__What to produce__
From the first line to the last, return the data exactly, with no pictures.

****************************************

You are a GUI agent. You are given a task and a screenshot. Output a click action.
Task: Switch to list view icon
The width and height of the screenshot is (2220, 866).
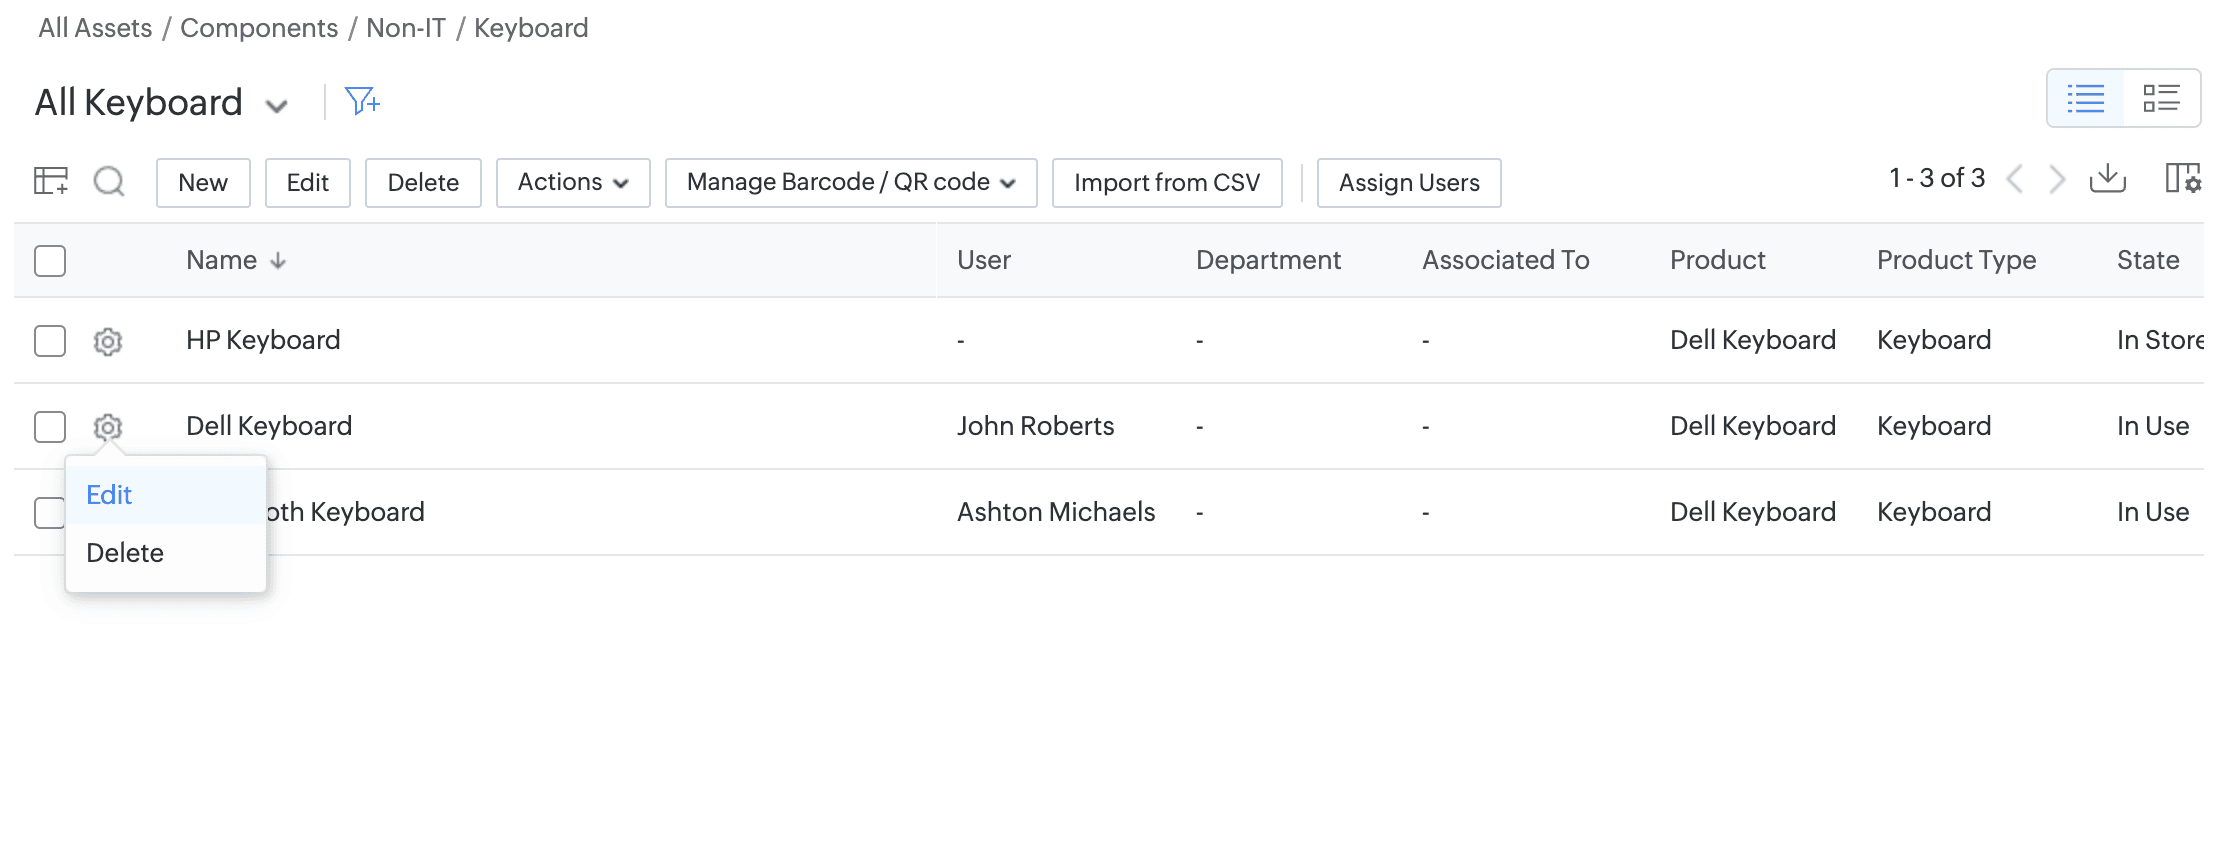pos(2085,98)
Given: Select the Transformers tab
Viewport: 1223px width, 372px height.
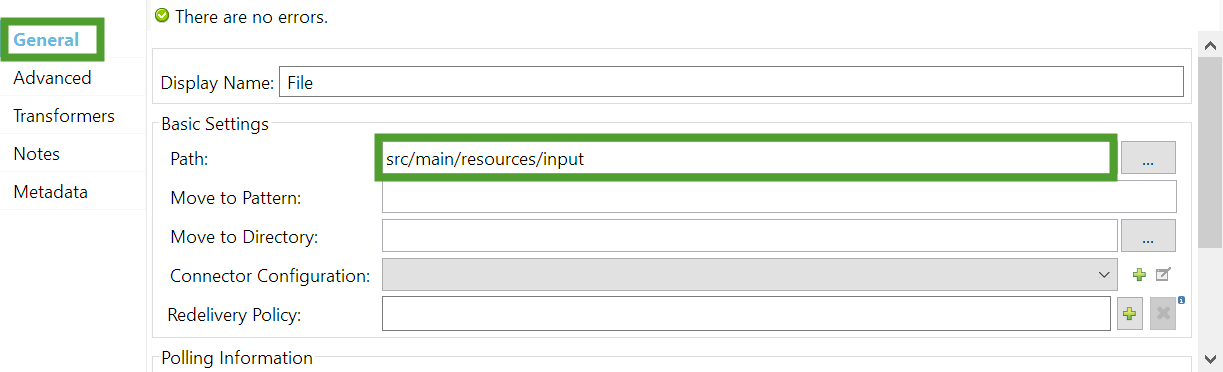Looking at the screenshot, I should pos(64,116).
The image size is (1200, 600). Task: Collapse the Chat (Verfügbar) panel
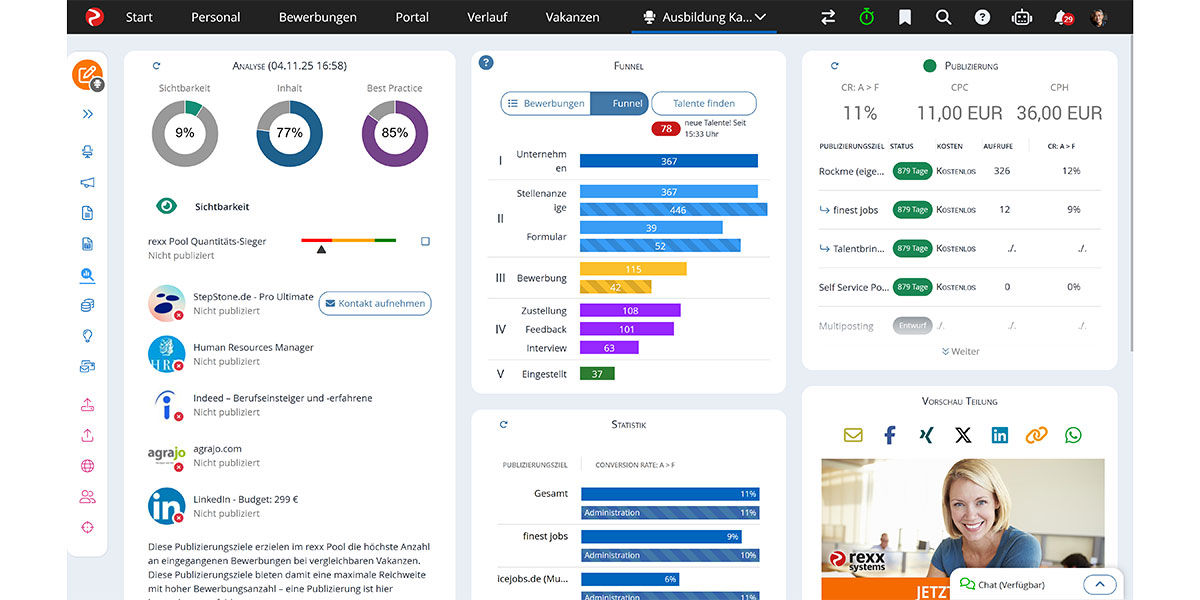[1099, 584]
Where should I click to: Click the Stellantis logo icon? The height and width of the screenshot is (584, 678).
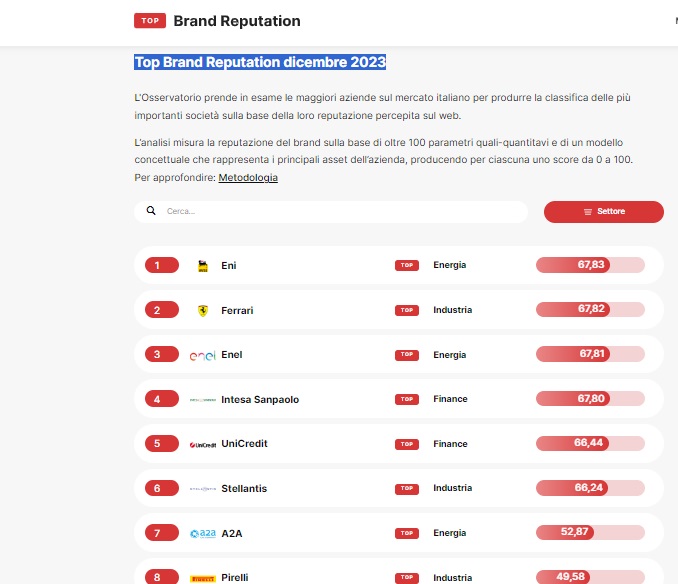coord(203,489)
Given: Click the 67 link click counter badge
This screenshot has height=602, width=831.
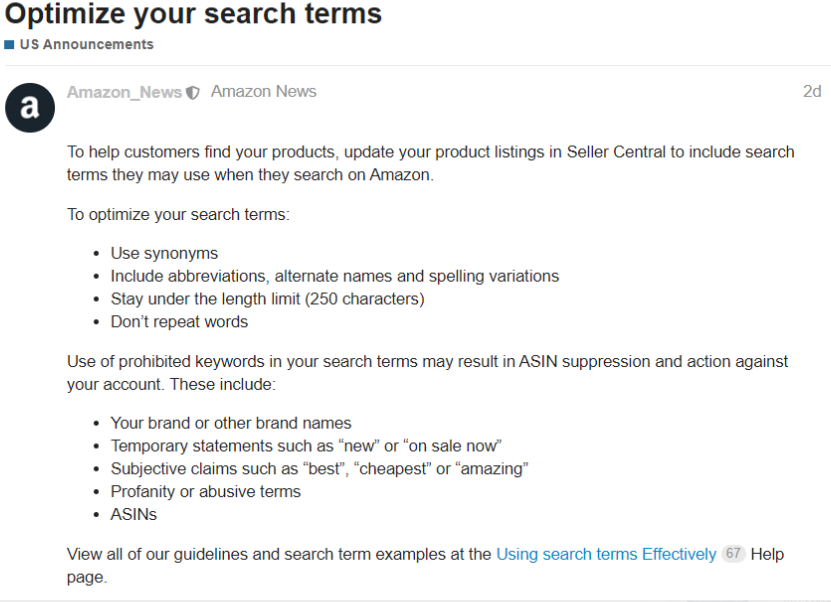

****************************************

__Response below__
You are a GUI agent. You are given a task and a screenshot. Output a click action.
Task: Switch to list view icon
The width and height of the screenshot is (2220, 866).
pos(2085,98)
Given: Select the Transformers tab
Viewport: 1223px width, 372px height.
Looking at the screenshot, I should pos(64,116).
The image size is (1200, 600). Task: Collapse the Chat (Verfügbar) panel
[1099, 584]
Where should I click to: Click the Stellantis logo icon? The height and width of the screenshot is (584, 678).
coord(203,489)
Given: Click the 67 link click counter badge
This screenshot has height=602, width=831.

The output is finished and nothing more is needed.